> _EXERCISE AIM_
Reproduce verbatim the portion of the data that begins with the line containing "Task: Open the Kalender section" and continues through the end of the data, including both ends, and omit the pictures from the answer.

(Data pointing to text and elements)
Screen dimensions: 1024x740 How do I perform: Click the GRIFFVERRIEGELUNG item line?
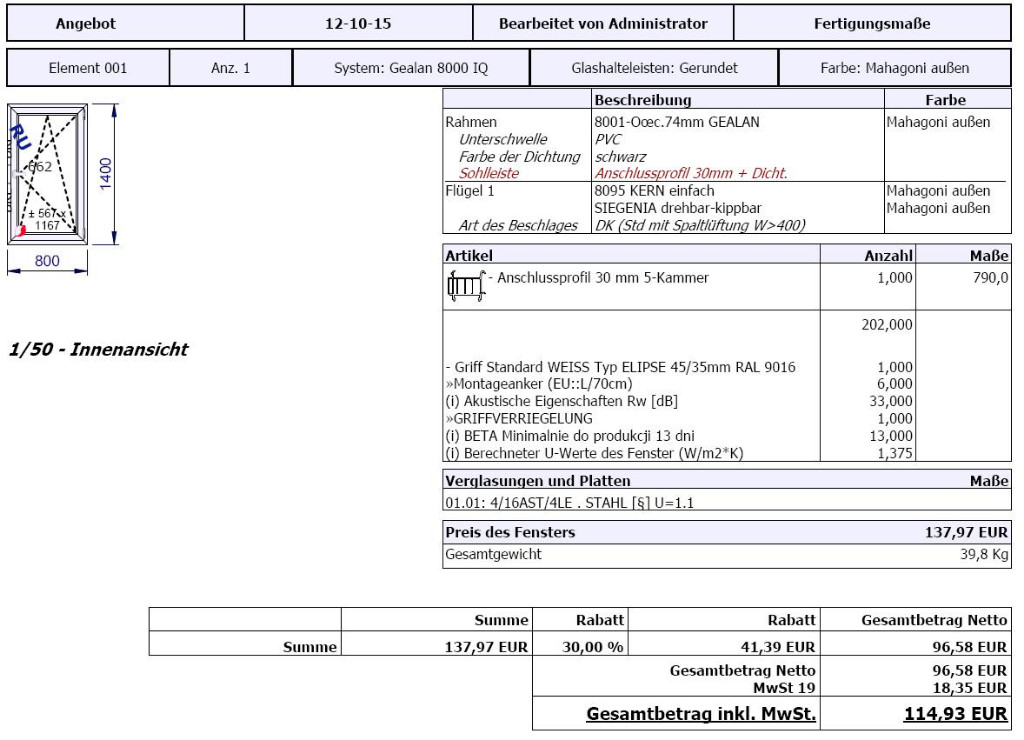[x=518, y=418]
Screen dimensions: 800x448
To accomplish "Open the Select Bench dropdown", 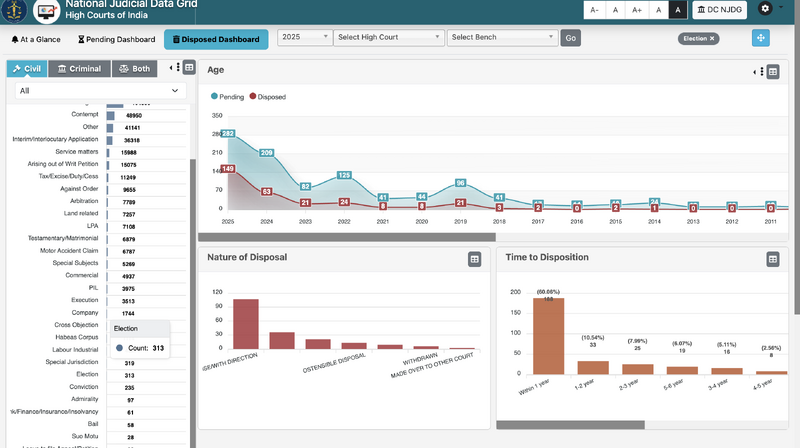I will click(x=502, y=38).
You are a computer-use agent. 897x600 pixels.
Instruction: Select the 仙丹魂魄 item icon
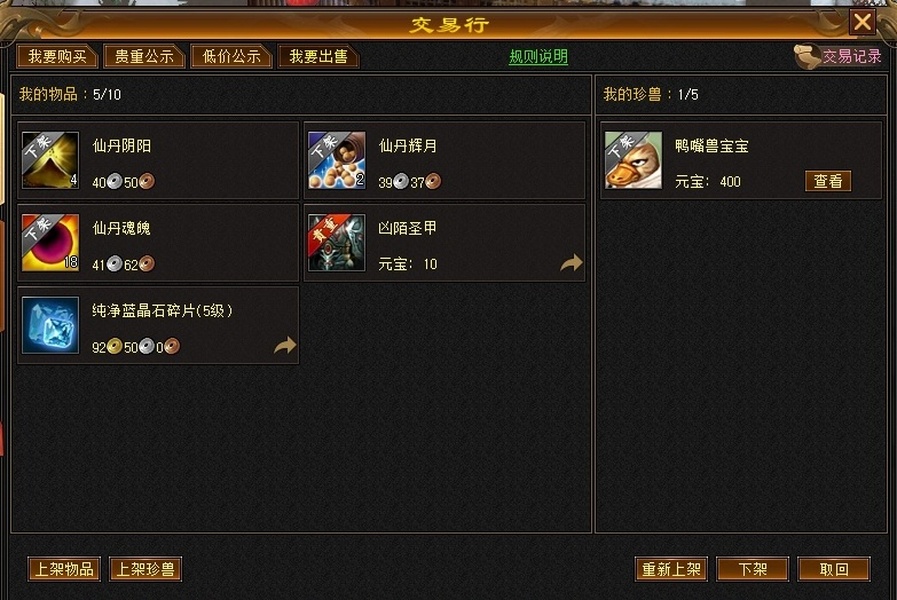(50, 243)
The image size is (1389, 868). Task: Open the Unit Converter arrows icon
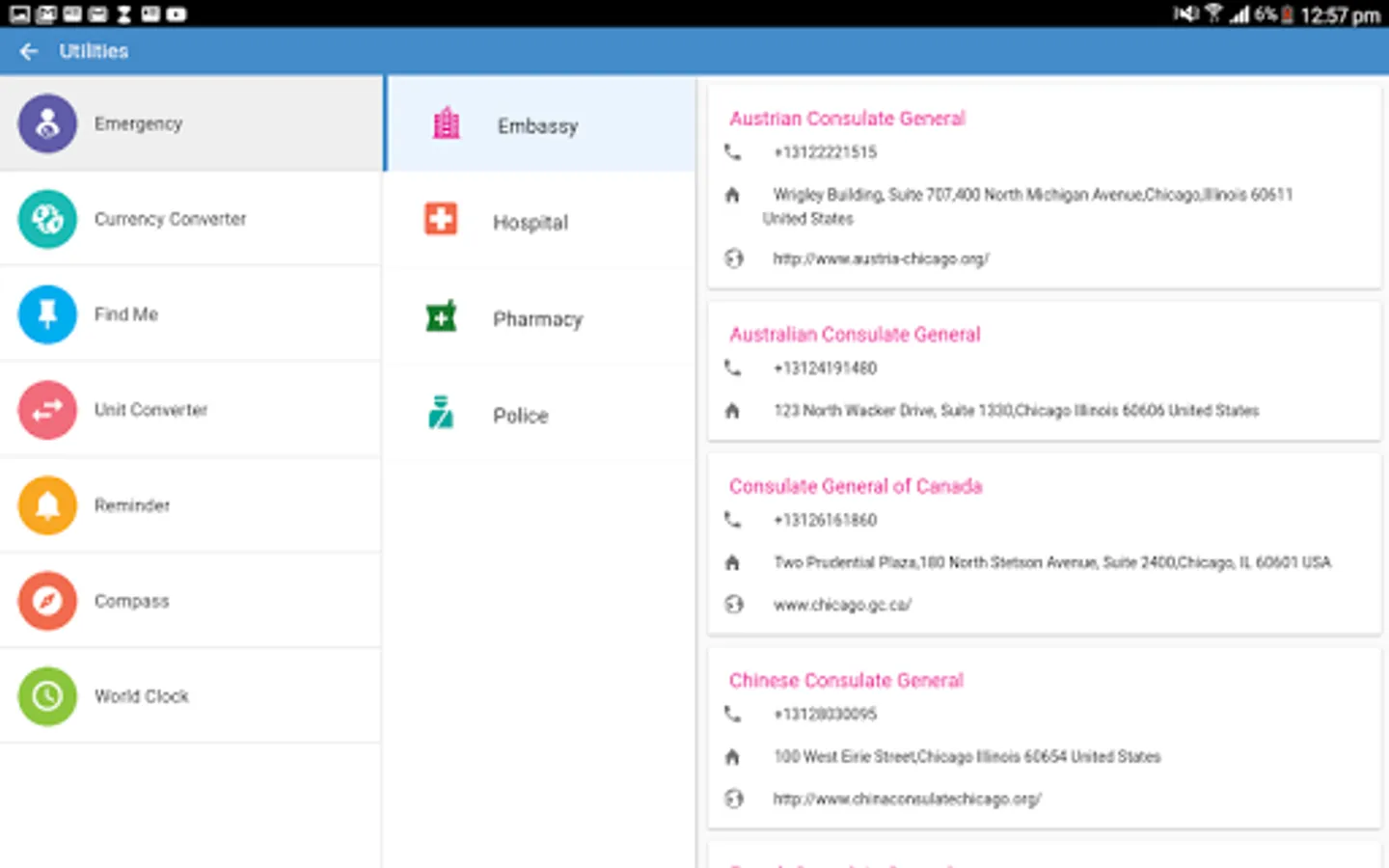pos(47,410)
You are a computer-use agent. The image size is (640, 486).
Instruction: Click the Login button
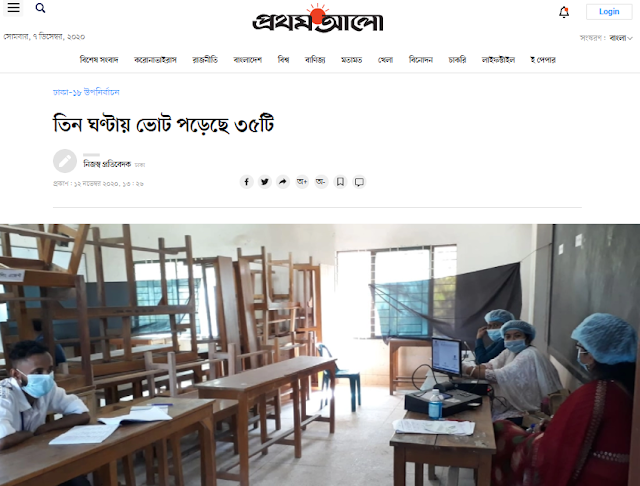(609, 12)
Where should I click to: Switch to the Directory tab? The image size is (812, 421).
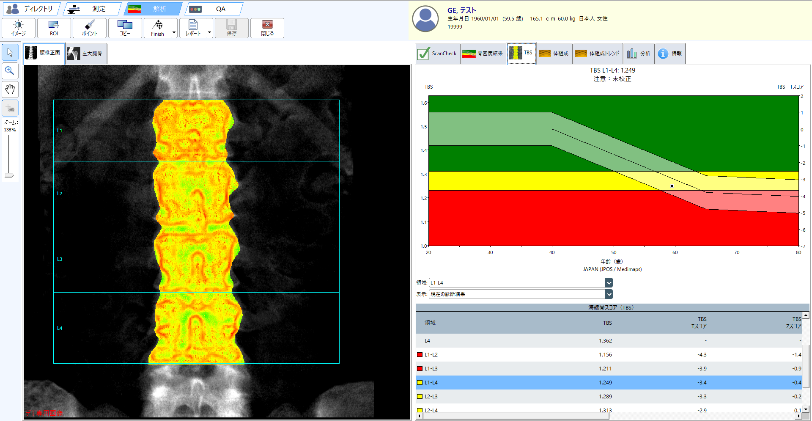pyautogui.click(x=33, y=8)
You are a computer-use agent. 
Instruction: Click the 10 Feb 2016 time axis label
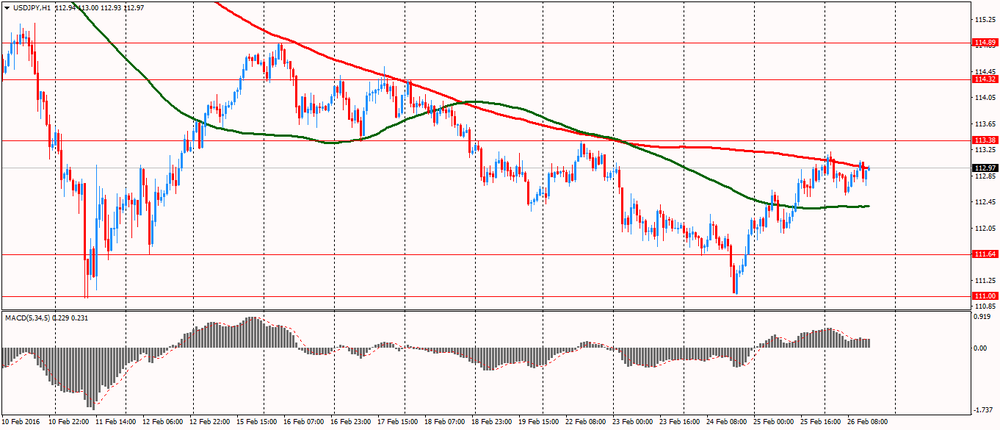click(x=22, y=424)
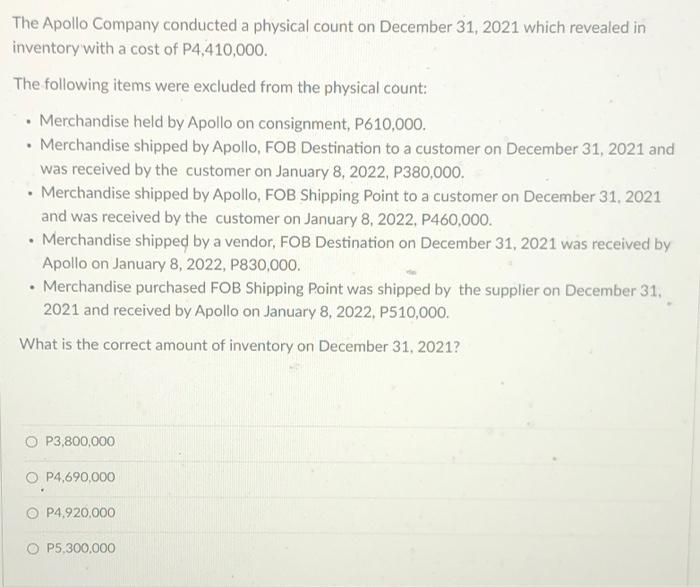Click the vendor FOB Destination bullet with P830,000
Screen dimensions: 700x587
[x=356, y=253]
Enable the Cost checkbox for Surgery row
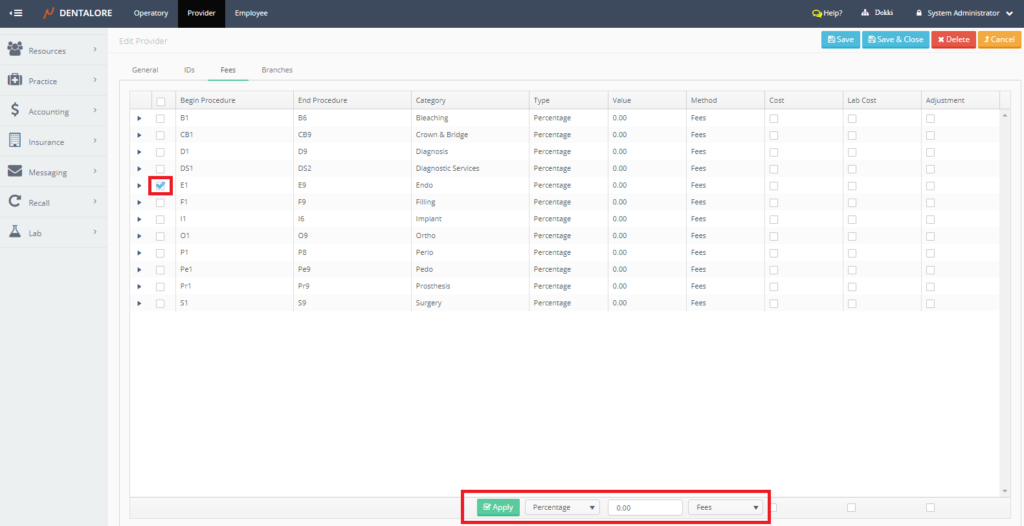This screenshot has height=526, width=1024. [x=773, y=303]
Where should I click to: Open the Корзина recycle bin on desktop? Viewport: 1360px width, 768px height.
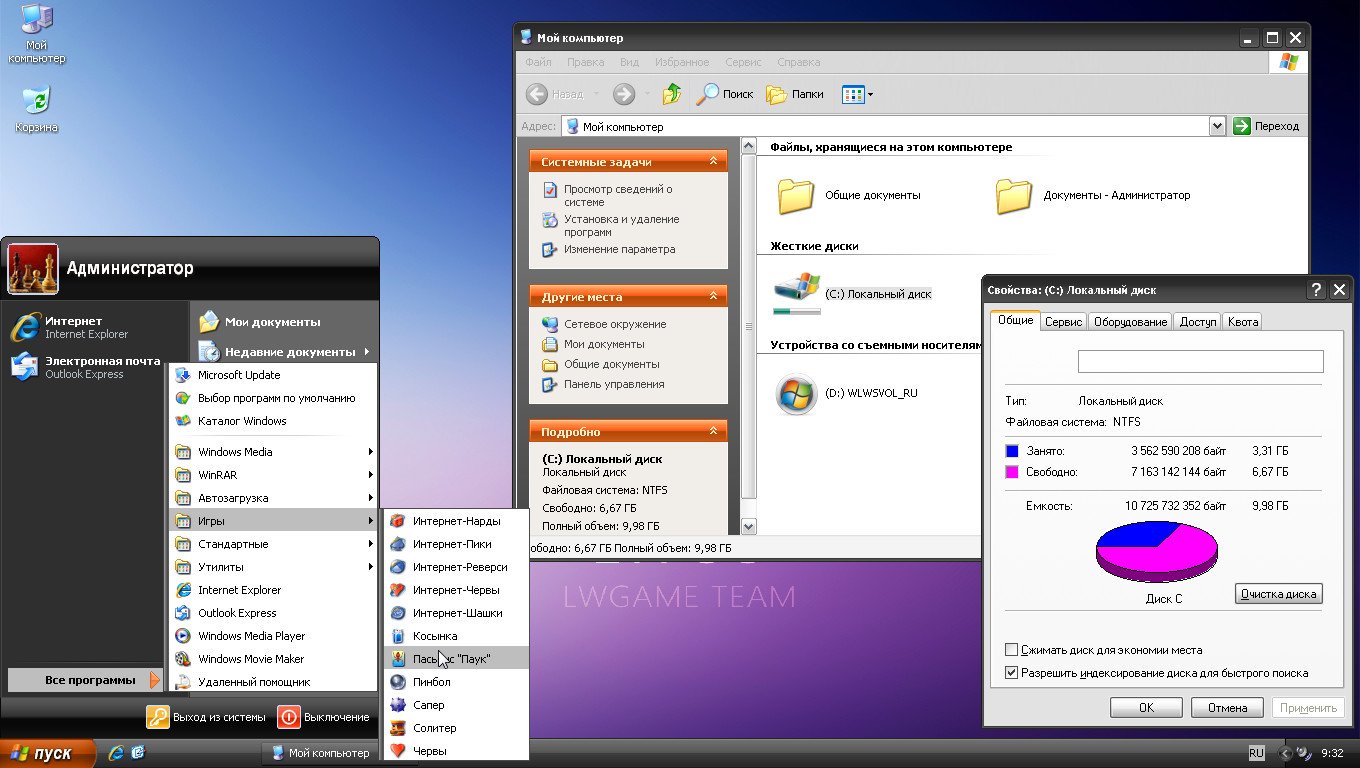[x=36, y=102]
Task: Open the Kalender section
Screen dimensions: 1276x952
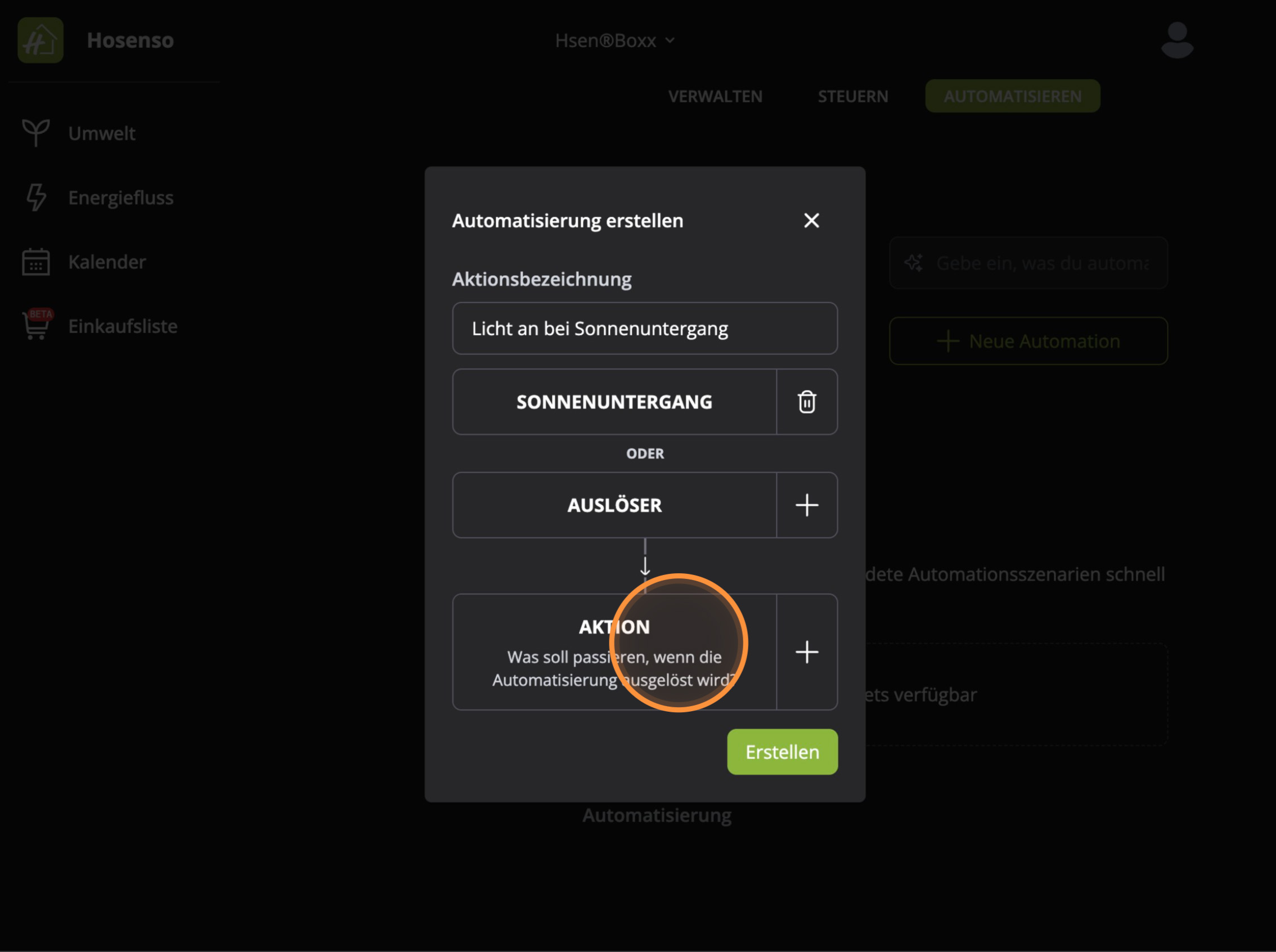Action: click(x=107, y=262)
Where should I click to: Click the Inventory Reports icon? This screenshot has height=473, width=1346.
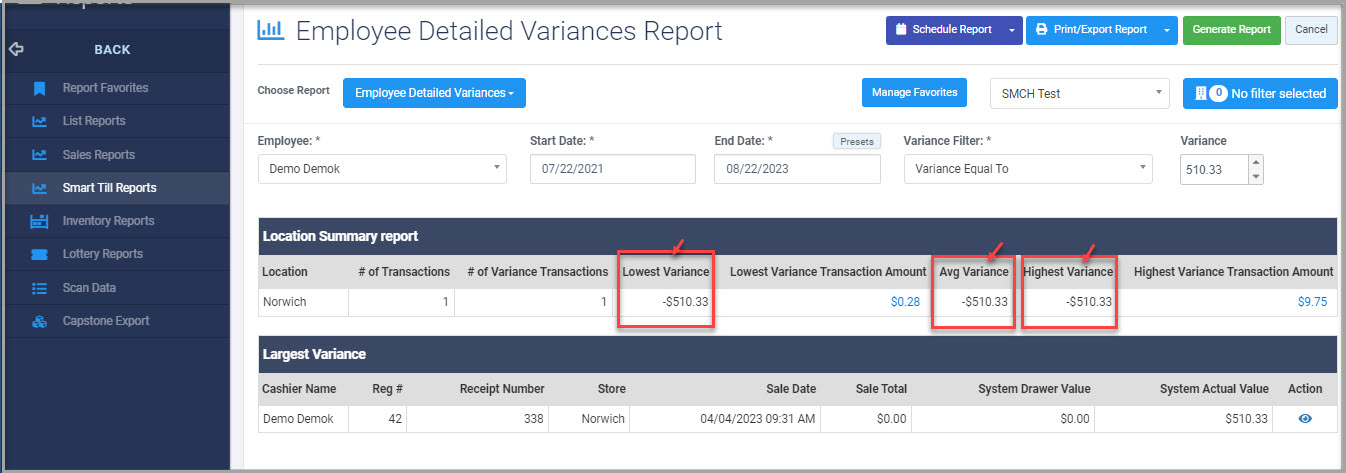(40, 221)
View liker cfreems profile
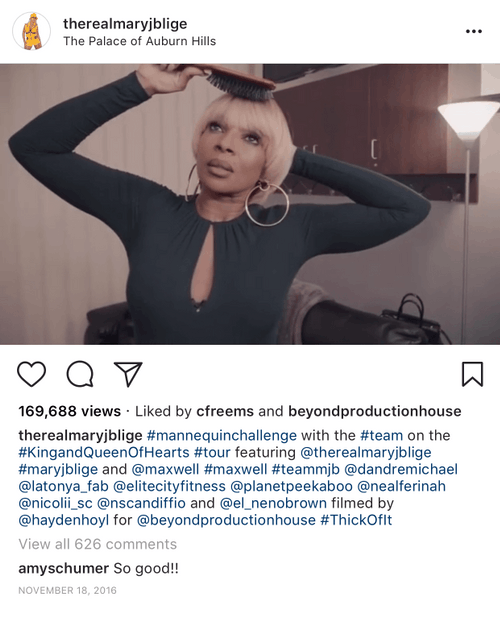 tap(225, 411)
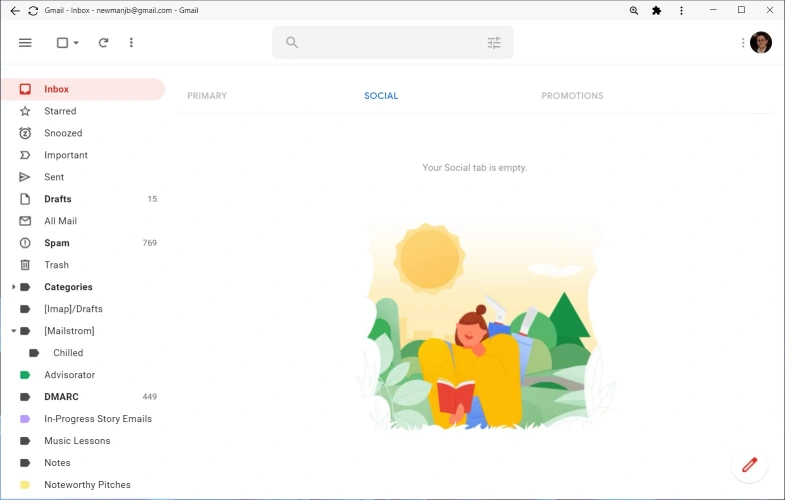Viewport: 785px width, 500px height.
Task: Click the green Advisorator label color tag
Action: coord(25,375)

> _ANSWER TO THIS EXERCISE_
Task: Open the Kalender section
Screen dimensions: 1276x952
Action: click(x=107, y=262)
Where should I click to: Click the Inventory Reports icon? This screenshot has height=473, width=1346.
(40, 221)
View liker cfreems profile
 tap(225, 411)
Viewport: 785px width, 500px height.
Task: Click the green Advisorator label color tag
Action: coord(25,375)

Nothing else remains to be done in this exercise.